» Records shown

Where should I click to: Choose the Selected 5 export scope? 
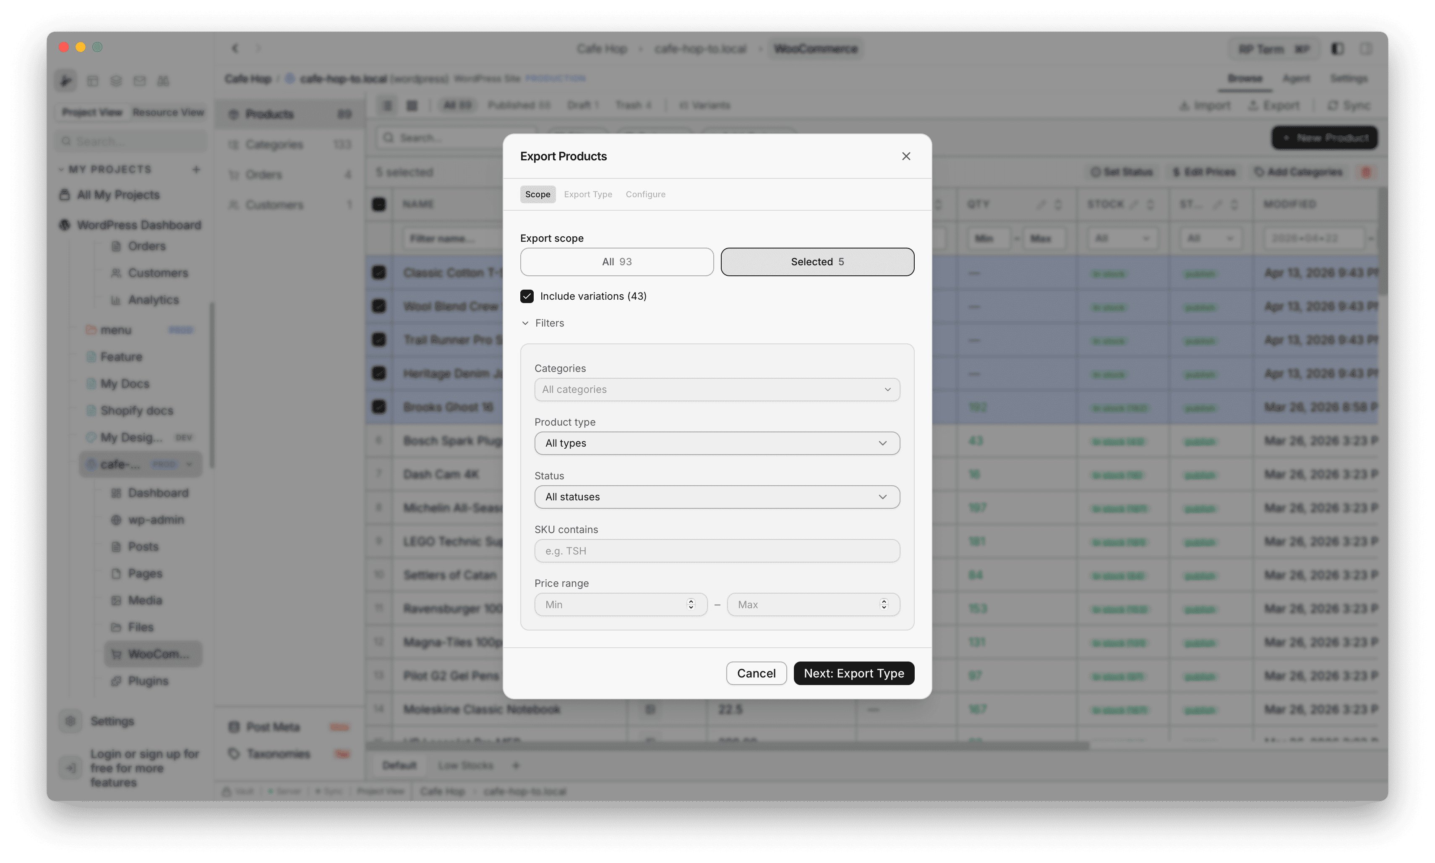(x=817, y=262)
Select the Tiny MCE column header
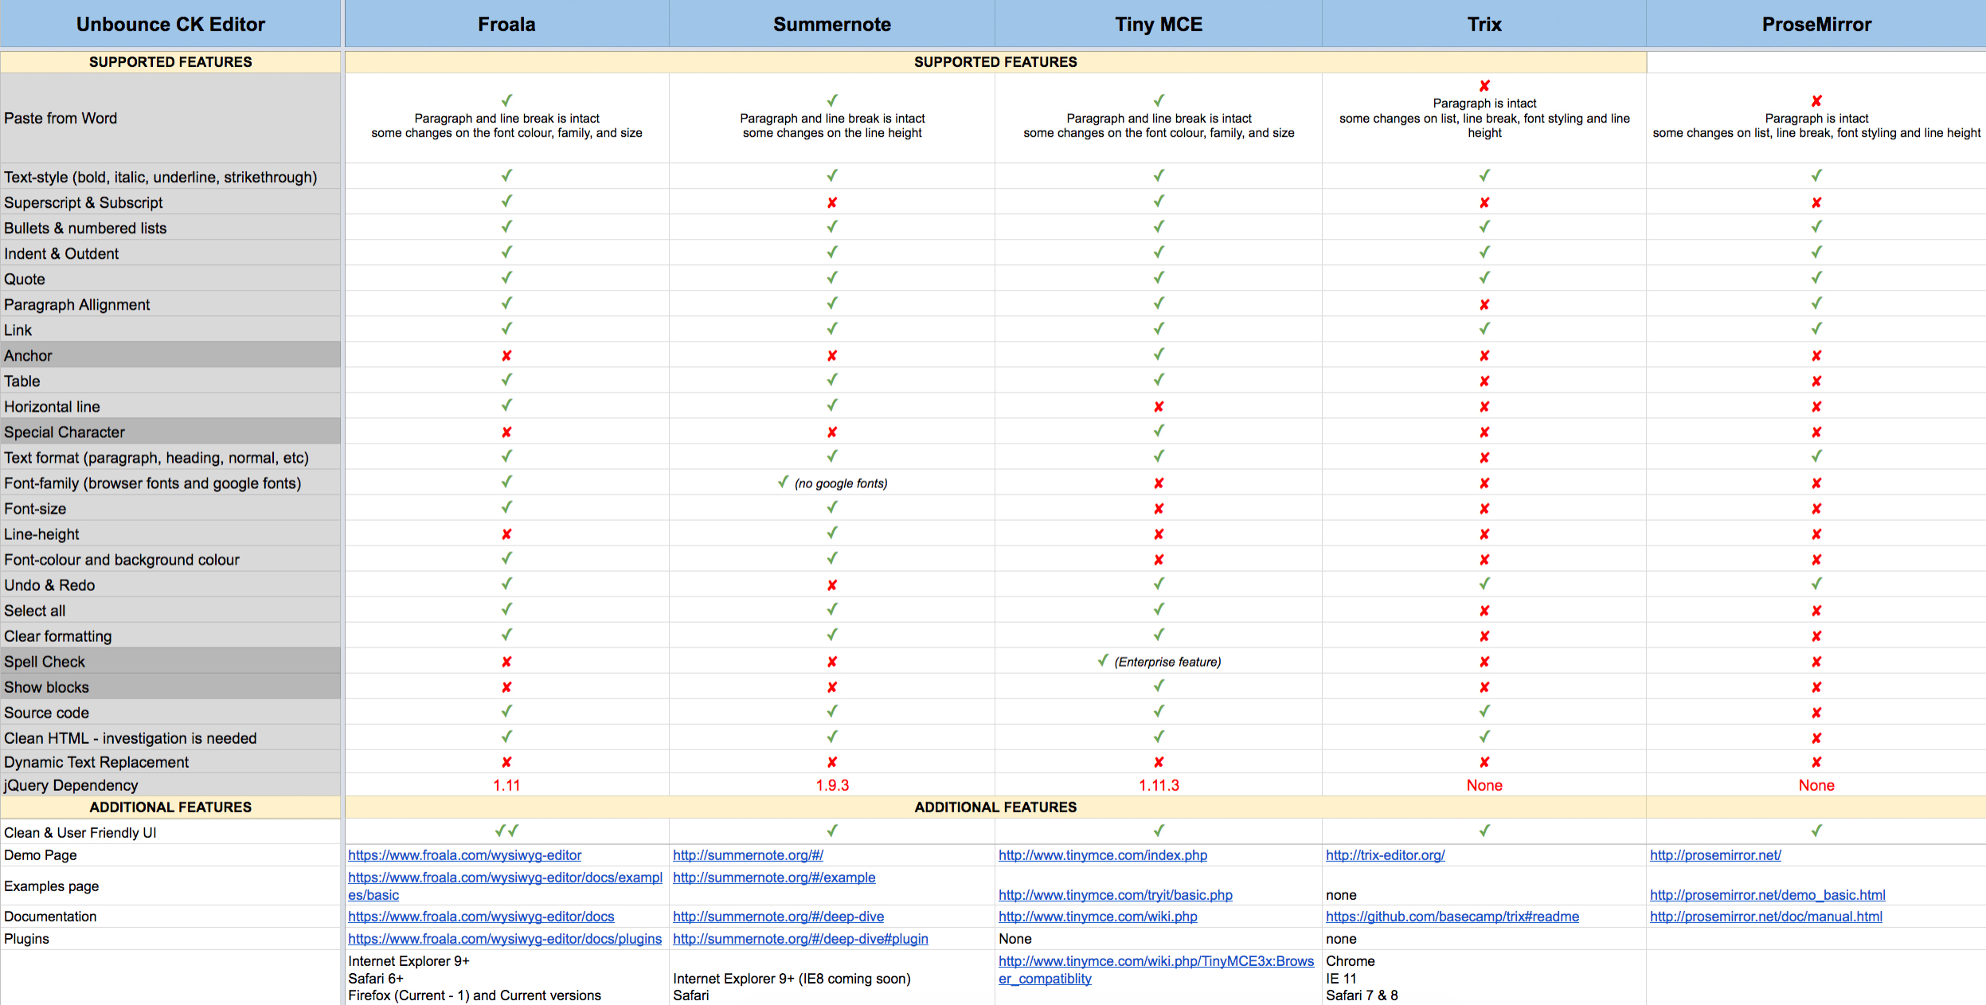This screenshot has width=1986, height=1005. 1159,25
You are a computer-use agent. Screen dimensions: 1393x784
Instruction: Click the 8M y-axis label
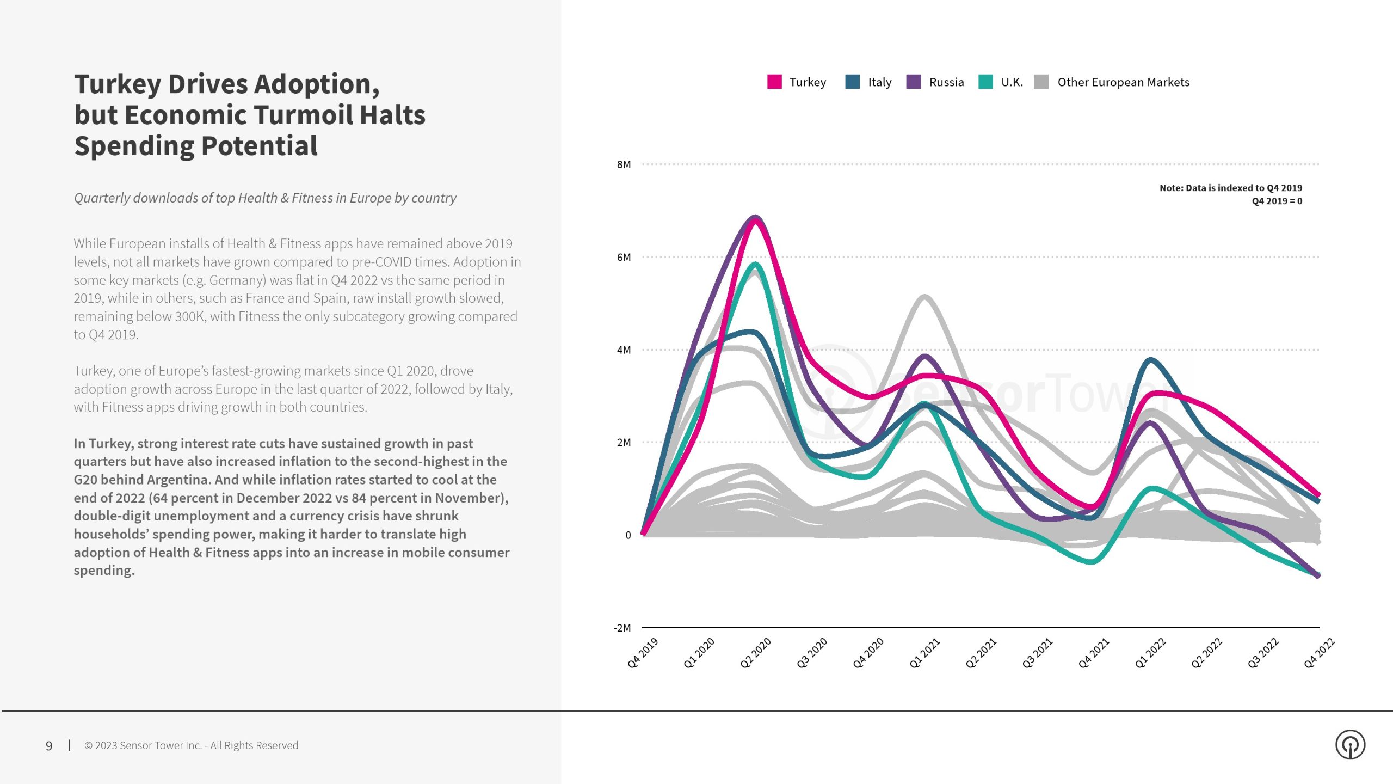(624, 164)
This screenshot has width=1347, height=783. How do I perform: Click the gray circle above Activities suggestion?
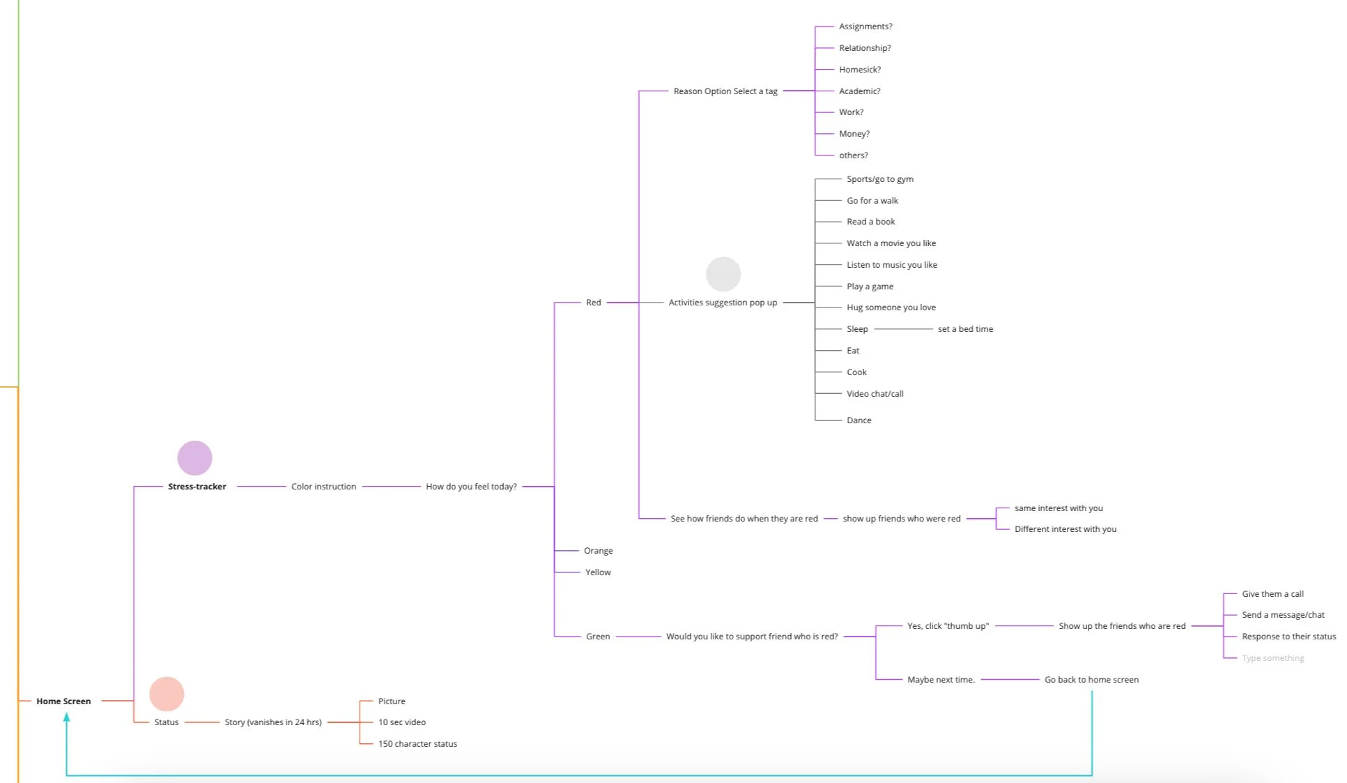(x=723, y=274)
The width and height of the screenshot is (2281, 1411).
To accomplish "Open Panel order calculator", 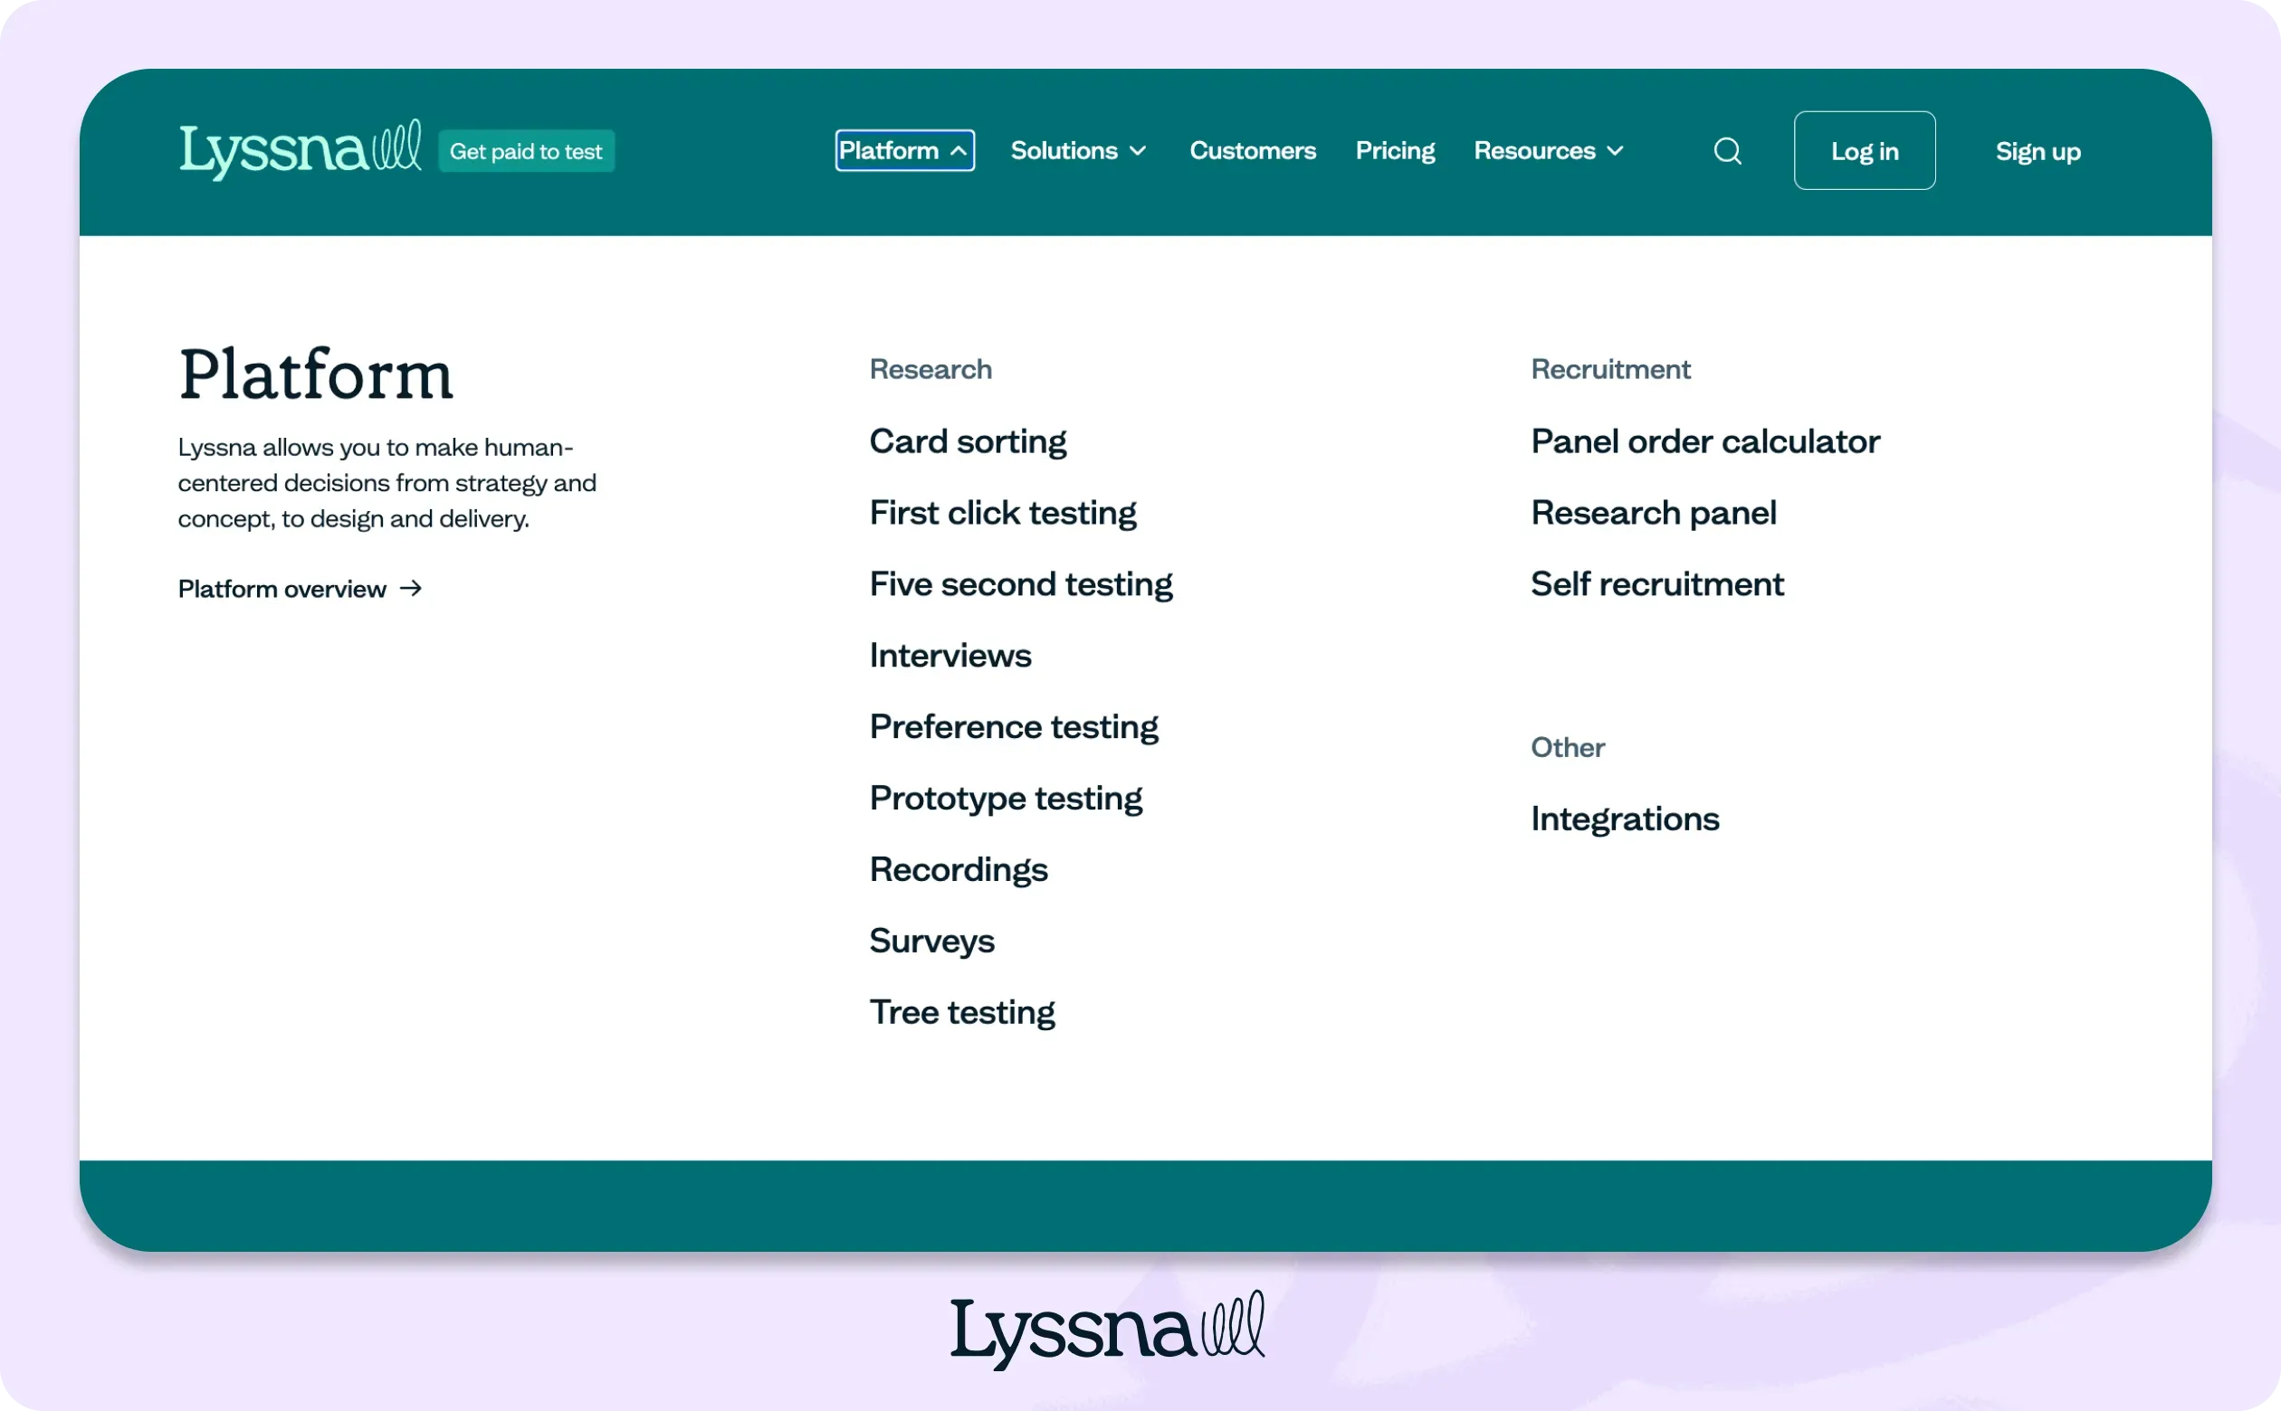I will tap(1705, 441).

» Task objective
Print the data above from its first line through the line that has "The width and", exactly and with nothing else, omitting pictures.

» Reply
Where should I click to: Choose the Selected 5 export scope? 
(x=817, y=262)
Select the Tiny MCE column header
This screenshot has width=1986, height=1005. 1159,25
You are a computer-use agent. Screen dimensions: 1393x784
Instruction: Click the 8M y-axis label
(624, 164)
This screenshot has width=1347, height=783. How do I perform: Click the gray circle above Activities suggestion?
(x=723, y=274)
The width and height of the screenshot is (2281, 1411).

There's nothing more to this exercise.